- _Do this_:
Reproduce every line of the records below verbatim.

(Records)
┄┄┄┄┄┄┄┄┄┄┄┄┄┄┄┄┄┄┄┄
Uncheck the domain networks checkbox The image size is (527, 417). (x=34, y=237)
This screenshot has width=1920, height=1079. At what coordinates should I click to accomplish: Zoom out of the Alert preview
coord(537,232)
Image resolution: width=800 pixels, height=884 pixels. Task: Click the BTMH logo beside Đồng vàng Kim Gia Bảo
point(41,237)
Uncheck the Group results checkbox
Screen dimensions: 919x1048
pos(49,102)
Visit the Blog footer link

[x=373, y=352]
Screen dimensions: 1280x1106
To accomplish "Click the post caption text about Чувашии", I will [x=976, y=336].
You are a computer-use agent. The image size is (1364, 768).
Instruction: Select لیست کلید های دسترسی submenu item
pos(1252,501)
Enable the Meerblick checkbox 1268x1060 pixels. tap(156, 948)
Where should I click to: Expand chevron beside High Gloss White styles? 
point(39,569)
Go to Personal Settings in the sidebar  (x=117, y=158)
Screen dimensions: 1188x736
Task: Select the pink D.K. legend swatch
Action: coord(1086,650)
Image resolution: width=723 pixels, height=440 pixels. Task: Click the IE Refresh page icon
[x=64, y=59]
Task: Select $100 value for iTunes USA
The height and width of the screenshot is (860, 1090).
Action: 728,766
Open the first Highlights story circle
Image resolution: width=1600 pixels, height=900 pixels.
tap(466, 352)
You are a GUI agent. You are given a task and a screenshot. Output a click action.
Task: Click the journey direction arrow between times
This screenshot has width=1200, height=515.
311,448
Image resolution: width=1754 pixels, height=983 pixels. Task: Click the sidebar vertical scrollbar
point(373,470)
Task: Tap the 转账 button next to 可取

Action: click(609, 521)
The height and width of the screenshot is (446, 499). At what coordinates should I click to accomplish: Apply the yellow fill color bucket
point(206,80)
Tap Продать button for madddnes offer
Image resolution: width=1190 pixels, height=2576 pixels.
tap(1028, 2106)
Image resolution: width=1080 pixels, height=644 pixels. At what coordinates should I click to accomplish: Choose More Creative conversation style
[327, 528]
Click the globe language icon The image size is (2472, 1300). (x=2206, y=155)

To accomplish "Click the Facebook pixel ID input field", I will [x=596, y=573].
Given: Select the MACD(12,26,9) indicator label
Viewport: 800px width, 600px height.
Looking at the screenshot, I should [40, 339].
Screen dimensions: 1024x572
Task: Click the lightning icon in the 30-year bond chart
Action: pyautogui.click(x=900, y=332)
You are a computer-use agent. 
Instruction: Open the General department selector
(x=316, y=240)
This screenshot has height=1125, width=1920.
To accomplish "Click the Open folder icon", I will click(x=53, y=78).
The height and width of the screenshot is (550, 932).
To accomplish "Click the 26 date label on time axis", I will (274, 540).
┄┄┄┄┄┄┄┄┄┄┄┄┄┄┄┄┄┄┄┄
- _Output of the exercise_:
Uncheck the domain networks checkbox The image size is (527, 417). (x=34, y=237)
This screenshot has width=1920, height=1079. At what coordinates should I click to accomplish: Zoom out of the Alert preview
coord(537,232)
Image resolution: width=800 pixels, height=884 pixels. Task: Click the BTMH logo beside Đồng vàng Kim Gia Bảo
point(41,237)
Uncheck the Group results checkbox
Screen dimensions: 919x1048
pos(49,102)
Visit the Blog footer link

[x=373, y=352]
Screen dimensions: 1280x1106
To accomplish "Click the post caption text about Чувашии", I will [x=976, y=336].
You are a computer-use agent. The image size is (1364, 768).
Instruction: Select لیست کلید های دسترسی submenu item
pos(1252,501)
Enable the Meerblick checkbox 1268x1060 pixels. tap(156, 948)
Where should I click to: Expand chevron beside High Gloss White styles? 
point(39,569)
Go to Personal Settings in the sidebar  (x=117, y=158)
Screen dimensions: 1188x736
Task: Select the pink D.K. legend swatch
Action: coord(1086,650)
Image resolution: width=723 pixels, height=440 pixels. Task: Click the IE Refresh page icon
[x=64, y=59]
Task: Select $100 value for iTunes USA
The height and width of the screenshot is (860, 1090).
Action: 728,766
Open the first Highlights story circle
Image resolution: width=1600 pixels, height=900 pixels.
tap(466, 352)
You are a GUI agent. You are given a task and a screenshot. Output a click action.
Task: Click the journey direction arrow between times
This screenshot has width=1200, height=515.
311,448
Image resolution: width=1754 pixels, height=983 pixels. Task: Click the sidebar vertical scrollbar
point(373,470)
Task: Tap the 转账 button next to 可取

Action: click(609, 521)
The height and width of the screenshot is (446, 499). At what coordinates should I click to accomplish: Apply the yellow fill color bucket
point(206,80)
Tap Продать button for madddnes offer
Image resolution: width=1190 pixels, height=2576 pixels.
tap(1028, 2106)
Image resolution: width=1080 pixels, height=644 pixels. At what coordinates should I click to accomplish: Choose More Creative conversation style
[327, 528]
Click the globe language icon The image size is (2472, 1300). (x=2206, y=155)

To accomplish "Click the Facebook pixel ID input field", I will [x=596, y=573].
Given: Select the MACD(12,26,9) indicator label
Viewport: 800px width, 600px height.
Looking at the screenshot, I should [40, 339].
Screen dimensions: 1024x572
Task: Click the lightning icon in the 30-year bond chart
Action: pyautogui.click(x=900, y=332)
You are a computer-use agent. 
Instruction: Open the General department selector
(x=316, y=240)
This screenshot has height=1125, width=1920.
To accomplish "Click the Open folder icon", I will click(x=53, y=78).
The height and width of the screenshot is (550, 932).
To accomplish "Click the 26 date label on time axis", I will (274, 540).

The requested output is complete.